Task statement
Retype the material, please. Every line must match.

Data supplied
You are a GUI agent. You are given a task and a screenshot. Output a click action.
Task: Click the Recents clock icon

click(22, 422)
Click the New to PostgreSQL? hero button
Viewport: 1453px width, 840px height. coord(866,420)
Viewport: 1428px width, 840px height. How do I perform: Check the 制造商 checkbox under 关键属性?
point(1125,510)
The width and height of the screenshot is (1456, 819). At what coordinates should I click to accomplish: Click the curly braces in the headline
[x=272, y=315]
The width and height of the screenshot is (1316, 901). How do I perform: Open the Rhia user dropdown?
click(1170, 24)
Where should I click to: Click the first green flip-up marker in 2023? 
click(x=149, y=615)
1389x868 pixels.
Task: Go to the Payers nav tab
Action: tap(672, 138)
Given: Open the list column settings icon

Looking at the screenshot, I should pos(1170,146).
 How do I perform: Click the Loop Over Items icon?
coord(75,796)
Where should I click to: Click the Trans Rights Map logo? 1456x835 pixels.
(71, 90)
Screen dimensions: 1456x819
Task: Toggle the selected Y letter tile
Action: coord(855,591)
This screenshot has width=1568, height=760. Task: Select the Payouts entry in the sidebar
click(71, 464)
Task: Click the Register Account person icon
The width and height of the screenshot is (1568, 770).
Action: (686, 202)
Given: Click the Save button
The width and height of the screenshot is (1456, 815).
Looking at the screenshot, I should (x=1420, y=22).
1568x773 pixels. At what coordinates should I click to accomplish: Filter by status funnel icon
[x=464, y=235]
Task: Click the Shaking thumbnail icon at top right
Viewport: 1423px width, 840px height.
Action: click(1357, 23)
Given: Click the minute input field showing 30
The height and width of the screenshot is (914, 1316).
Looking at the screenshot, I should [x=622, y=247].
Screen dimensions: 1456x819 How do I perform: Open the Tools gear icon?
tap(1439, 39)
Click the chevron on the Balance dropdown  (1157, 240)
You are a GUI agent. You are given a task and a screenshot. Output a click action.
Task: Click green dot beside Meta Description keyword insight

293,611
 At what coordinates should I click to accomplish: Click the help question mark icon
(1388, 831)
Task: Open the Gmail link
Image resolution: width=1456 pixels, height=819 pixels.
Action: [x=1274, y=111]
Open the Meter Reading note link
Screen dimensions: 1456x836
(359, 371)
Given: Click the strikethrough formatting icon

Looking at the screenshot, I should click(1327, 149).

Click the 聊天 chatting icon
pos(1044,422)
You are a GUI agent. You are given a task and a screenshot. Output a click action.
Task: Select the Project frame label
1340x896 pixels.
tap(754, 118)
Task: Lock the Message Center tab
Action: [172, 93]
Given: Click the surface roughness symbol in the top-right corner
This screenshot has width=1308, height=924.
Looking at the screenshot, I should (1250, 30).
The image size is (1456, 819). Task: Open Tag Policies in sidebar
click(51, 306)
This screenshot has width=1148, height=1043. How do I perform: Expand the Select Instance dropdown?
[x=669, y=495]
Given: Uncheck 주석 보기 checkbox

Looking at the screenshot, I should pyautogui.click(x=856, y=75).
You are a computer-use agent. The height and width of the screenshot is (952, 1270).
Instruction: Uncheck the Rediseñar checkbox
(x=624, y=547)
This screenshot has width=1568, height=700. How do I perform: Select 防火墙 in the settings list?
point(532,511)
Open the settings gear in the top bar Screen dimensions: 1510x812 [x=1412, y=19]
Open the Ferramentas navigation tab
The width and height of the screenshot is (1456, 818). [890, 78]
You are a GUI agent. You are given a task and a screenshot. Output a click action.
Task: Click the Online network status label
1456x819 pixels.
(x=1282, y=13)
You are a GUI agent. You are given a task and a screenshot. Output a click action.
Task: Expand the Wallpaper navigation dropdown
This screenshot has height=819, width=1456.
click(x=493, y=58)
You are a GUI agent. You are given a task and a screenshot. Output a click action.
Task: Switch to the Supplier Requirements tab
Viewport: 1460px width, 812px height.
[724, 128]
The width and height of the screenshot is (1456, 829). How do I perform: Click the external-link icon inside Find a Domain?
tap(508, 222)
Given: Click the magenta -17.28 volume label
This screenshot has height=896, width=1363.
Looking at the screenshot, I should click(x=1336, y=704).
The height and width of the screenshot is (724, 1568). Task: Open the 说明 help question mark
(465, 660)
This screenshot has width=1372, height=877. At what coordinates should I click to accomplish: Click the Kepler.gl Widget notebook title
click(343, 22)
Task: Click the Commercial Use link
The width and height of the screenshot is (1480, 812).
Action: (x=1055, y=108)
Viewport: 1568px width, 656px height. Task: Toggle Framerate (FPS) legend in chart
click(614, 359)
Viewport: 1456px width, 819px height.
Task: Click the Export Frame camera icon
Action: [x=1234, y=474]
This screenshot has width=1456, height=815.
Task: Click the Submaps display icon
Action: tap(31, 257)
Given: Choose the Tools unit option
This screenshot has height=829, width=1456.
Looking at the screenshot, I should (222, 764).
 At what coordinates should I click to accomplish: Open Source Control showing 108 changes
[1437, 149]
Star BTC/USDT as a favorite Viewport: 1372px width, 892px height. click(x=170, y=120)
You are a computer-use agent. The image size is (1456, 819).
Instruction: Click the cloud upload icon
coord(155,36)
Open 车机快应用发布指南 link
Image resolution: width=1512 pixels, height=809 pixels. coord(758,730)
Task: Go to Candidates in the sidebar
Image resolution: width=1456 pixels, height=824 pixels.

Answer to the exercise
You are a GUI agent. You are given a task and a screenshot. Output a click action.
Task: Click the Recents clock icon

click(22, 422)
Click the New to PostgreSQL? hero button
Viewport: 1453px width, 840px height. coord(866,420)
Viewport: 1428px width, 840px height. How do I perform: Check the 制造商 checkbox under 关键属性?
point(1125,510)
The width and height of the screenshot is (1456, 819). At what coordinates should I click to accomplish: Click the curly braces in the headline
[x=272, y=315]
The width and height of the screenshot is (1316, 901). How do I perform: Open the Rhia user dropdown?
click(1170, 24)
Where should I click to: Click the first green flip-up marker in 2023? 
click(x=149, y=615)
1389x868 pixels.
Task: Go to the Payers nav tab
Action: tap(672, 138)
Given: Open the list column settings icon

Looking at the screenshot, I should pos(1170,146).
 How do I perform: Click the Loop Over Items icon?
coord(75,796)
Where should I click to: Click the Trans Rights Map logo? 1456x835 pixels.
(71, 90)
Screen dimensions: 1456x819
Task: Toggle the selected Y letter tile
Action: coord(855,591)
This screenshot has width=1568, height=760. Task: Select the Payouts entry in the sidebar
click(71, 464)
Task: Click the Register Account person icon
The width and height of the screenshot is (1568, 770).
Action: (686, 202)
Given: Click the Save button
The width and height of the screenshot is (1456, 815).
Looking at the screenshot, I should (x=1420, y=22).
1568x773 pixels. At what coordinates should I click to accomplish: Filter by status funnel icon
[x=464, y=235]
Task: Click the Shaking thumbnail icon at top right
Viewport: 1423px width, 840px height.
Action: click(1357, 23)
Given: Click the minute input field showing 30
The height and width of the screenshot is (914, 1316).
Looking at the screenshot, I should [x=622, y=247].
Screen dimensions: 1456x819 How do I perform: Open the Tools gear icon?
tap(1439, 39)
Click the chevron on the Balance dropdown  (1157, 240)
You are a GUI agent. You are given a task and a screenshot. Output a click action.
Task: Click green dot beside Meta Description keyword insight

293,611
 At what coordinates should I click to accomplish: Click the help question mark icon
(1388, 831)
Task: Open the Gmail link
Image resolution: width=1456 pixels, height=819 pixels.
Action: [x=1274, y=111]
Open the Meter Reading note link
Screen dimensions: 1456x836
(359, 371)
Given: Click the strikethrough formatting icon

Looking at the screenshot, I should click(1327, 149).

Click the 聊天 chatting icon
pos(1044,422)
You are a GUI agent. You are given a task and a screenshot. Output a click action.
Task: Select the Project frame label
1340x896 pixels.
tap(754, 118)
Task: Lock the Message Center tab
Action: [172, 93]
Given: Click the surface roughness symbol in the top-right corner
This screenshot has width=1308, height=924.
Looking at the screenshot, I should (1250, 30).
The image size is (1456, 819). Task: Open Tag Policies in sidebar
click(51, 306)
This screenshot has width=1148, height=1043. How do I perform: Expand the Select Instance dropdown?
[x=669, y=495]
Given: Uncheck 주석 보기 checkbox

Looking at the screenshot, I should pyautogui.click(x=856, y=75).
You are a computer-use agent. The height and width of the screenshot is (952, 1270).
Instruction: Uncheck the Rediseñar checkbox
(x=624, y=547)
This screenshot has width=1568, height=700. How do I perform: Select 防火墙 in the settings list?
point(532,511)
Open the settings gear in the top bar Screen dimensions: 1510x812 [x=1412, y=19]
Open the Ferramentas navigation tab
The width and height of the screenshot is (1456, 818). [890, 78]
You are a GUI agent. You are given a task and a screenshot. Output a click action.
Task: Click the Online network status label
1456x819 pixels.
(x=1282, y=13)
You are a GUI agent. You are given a task and a screenshot. Output a click action.
Task: Expand the Wallpaper navigation dropdown
This screenshot has height=819, width=1456.
click(x=493, y=58)
You are a GUI agent. You are given a task and a screenshot. Output a click action.
Task: Switch to the Supplier Requirements tab
Viewport: 1460px width, 812px height.
[724, 128]
The width and height of the screenshot is (1456, 829). How do I perform: Click the external-link icon inside Find a Domain?
tap(508, 222)
Given: Click the magenta -17.28 volume label
This screenshot has height=896, width=1363.
Looking at the screenshot, I should click(x=1336, y=704).
The height and width of the screenshot is (724, 1568). Task: Open the 说明 help question mark
(465, 660)
This screenshot has width=1372, height=877. At what coordinates should I click to accomplish: Click the Kepler.gl Widget notebook title
click(343, 22)
Task: Click the Commercial Use link
The width and height of the screenshot is (1480, 812).
Action: (x=1055, y=108)
Viewport: 1568px width, 656px height. Task: Toggle Framerate (FPS) legend in chart
click(614, 359)
Viewport: 1456px width, 819px height.
Task: Click the Export Frame camera icon
Action: [x=1234, y=474]
This screenshot has width=1456, height=815.
Task: Click the Submaps display icon
Action: tap(31, 257)
Given: Choose the Tools unit option
This screenshot has height=829, width=1456.
Looking at the screenshot, I should (222, 764).
 At what coordinates should I click to accomplish: Open Source Control showing 108 changes
[1437, 149]
Star BTC/USDT as a favorite Viewport: 1372px width, 892px height. click(x=170, y=120)
You are a computer-use agent. The image size is (1456, 819).
Instruction: Click the cloud upload icon
coord(155,36)
Open 车机快应用发布指南 link
Image resolution: width=1512 pixels, height=809 pixels. coord(758,730)
Task: Go to Candidates in the sidebar
Image resolution: width=1456 pixels, height=824 pixels.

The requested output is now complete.